Bairrada is a Portuguese wine region located in the Beira Litoral Province. The region has Portugal's highest wine classification as a Denominação de Origem Controlada (DOC), and its popularity has surged over the last years. It is small and quite narrow coastal region, part of the broader region of Beira Atlântico, and it is bordered to the northeast by the Lafões IPR and to the east by the Dão DOC.

It is located close to the Atlantic Ocean and the currents have a moderating effect on the climate, resulting in a mild, maritime climate with abundant rainfall. The region is hilly, but the majority of the vineyards are placed on flatter land.

About 2/3 of the national sparkling wine production takes place in this region, and in recent years the city of Anadia received the nickname of "Capital do Espumante", which translates to "Sparkling Wine Capital".

The region is also known for its deep colored tannic red wines, that often have bell pepper and black currant flavors, as well its emerging rosé production.

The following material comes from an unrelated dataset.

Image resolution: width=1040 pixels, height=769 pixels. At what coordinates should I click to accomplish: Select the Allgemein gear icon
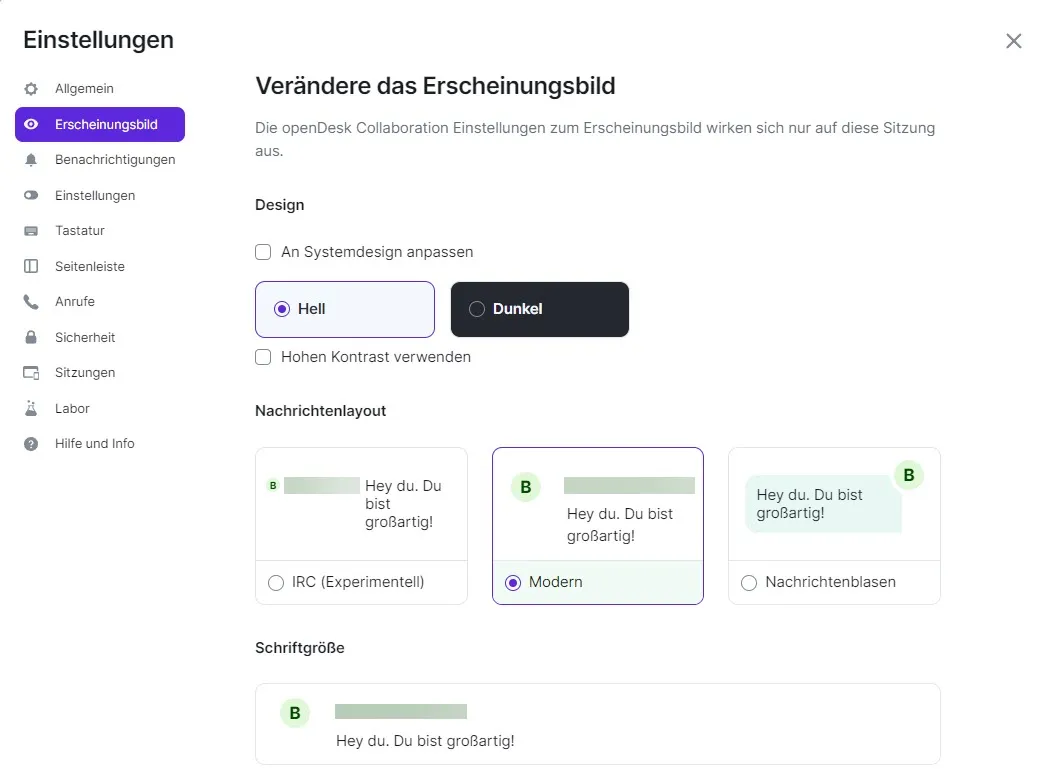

The boundaries of the Bairrada DOC includes the municipalities of Anadia, Cantanhede, Mealhada and Oliveira do Bairro, and some parishes in the municipalities of Vagos and Coimbra and also the parish of Nariz, in the municipality of Aveiro.

History
Viticulture in the Bairrada has existed since at least the 10th century, when the region gained independence from the Moors. Located just south of the major Port wine producing center of Porto, the fortunes of Bairrada were on the upswing during the 17th century when Port producers, eager to supply the growing British market, would blend Bairrada wines with the product coming from the Douro.

Grapes
The spotlight of the Bairrada region falls on Baga. The unique soil and climate combination from Bairrada helps taking the most of out this highly acidic and highly tannic grape, which is used in both red and sparkling wines.

Other Portuguese red grapes varieties also have a prominent place there: Alfrocheiro-Preto, Tinta Pinheira and Touriga Nacional. International red grapes varieties include Merlot and Syrah.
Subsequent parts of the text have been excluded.